The critical consensus that I've heard and read is that despite its flaws, Gran Torino has a great performance from Eastwood, and is worth seeing for that. Wrong, wrong, wrong. Technically, Eastwood does have the best performance in Gran Torino, but that's because he surrounds himself with first-time actors and no-name faces who appear for only a few minutes. If anyone did that, anyone with a mite of acting talent, then they'd give the best performance as well. The only difference is that the Academy loves Clint, so he'll get an undeserved Oscar nomination.

Why does the Academy love Clint? He's given them, to be fair, many good reasons. Movies like Unforgiven, Million Dollar Baby, Letters from Iwo Jima, and even Mystic River. I fear that love is blinding them, or making them accept the racism inherent in this film.

And let's get to this film, whose message is...Racism is funny! No, wait....Racism is bad....but funny! Something close to that is true, unfortunately. The plot is simple: Eastwood is Walt Kowalski, a Korea War vet who just lost his wife. Walt is angry at lots of stuff, especially the Hmong families moving in around him in his Detroit house. When a Hmong gang begins terrorizing his neighbors, Walt learns that these people, who he's called unprintable words, are actually good human beings and helps them fight back.

Simplicity is fine, but this movie is so painful to watch, so sad and so offensive, that this cannot be Eastwood's last film as director or actor. As director, Eastwood remains workmanlike in his quality. As actor, he's got one note that he can play well. This movie, however, is so embarrassing to watch, not only because of first-time thespians like Bee Vang (as Tao, the boy next door) and Ahney Her (the boy's sister), but because of clunker scenes in a barbershop, with John Carroll Lynch as the strangely, goofily racist barber; Lynch is much better when he's not talking so much, as in Fargo and Zodiac.

Even more embarrassing is how in the past this movie is. Not just the character of Walt, who is, we are told obviously, living in the 1950s. No, the entire movie, the way Nick Schenk develops the characters in his screenplay. This is melodrama at its lowest, with viewpoints as outdated as those who supported a certain presidential candidate who did not win the job. When Walt grouses that his kids don't buy American cars, some audience members may laugh as if they agree, but with the whole automotive bailout going on in the world....can you blame them?
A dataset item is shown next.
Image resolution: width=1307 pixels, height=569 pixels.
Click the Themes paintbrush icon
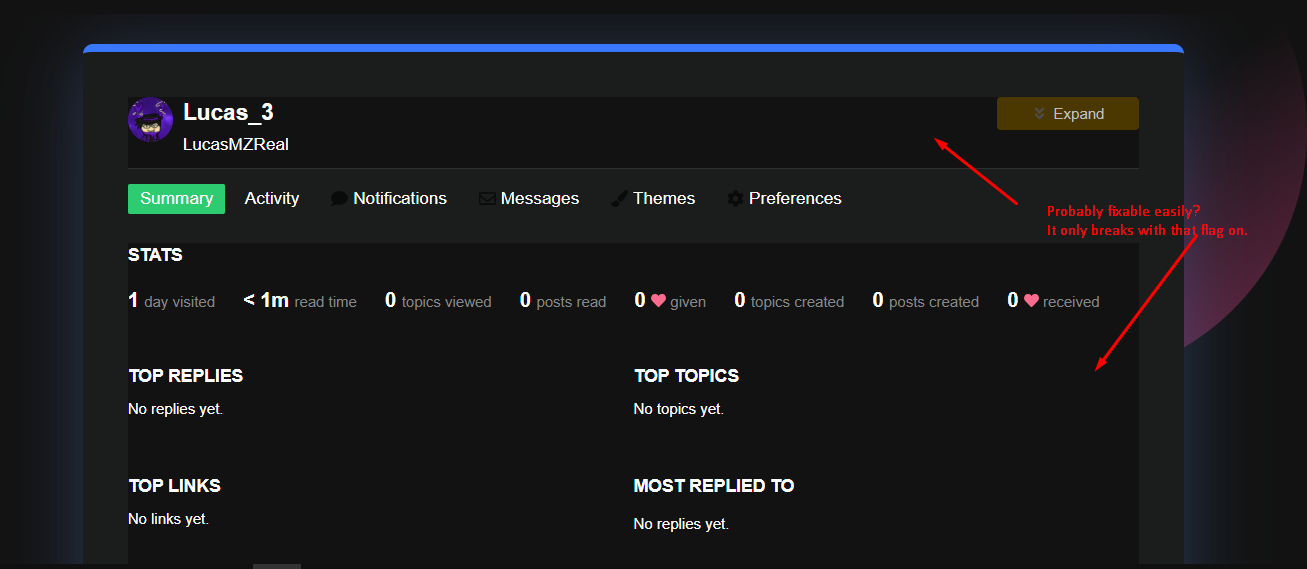click(619, 199)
When Walt dredges up stereotypical slurs against Irish people, Jewish people, Black people, Asian people, and on and on and on, it's painful to watch. It's not funny (though some of the audience, living in the past with Clint, may feel differently), it's just sad. I had problems with Eastwood's earlier film this year, Changeling, but that film was not nearly as flawed as this one. It also had the good sense to be set in the 1930s, when old-fashioned ideas were not old-fashioned, as they are so glaringly in Gran Torino.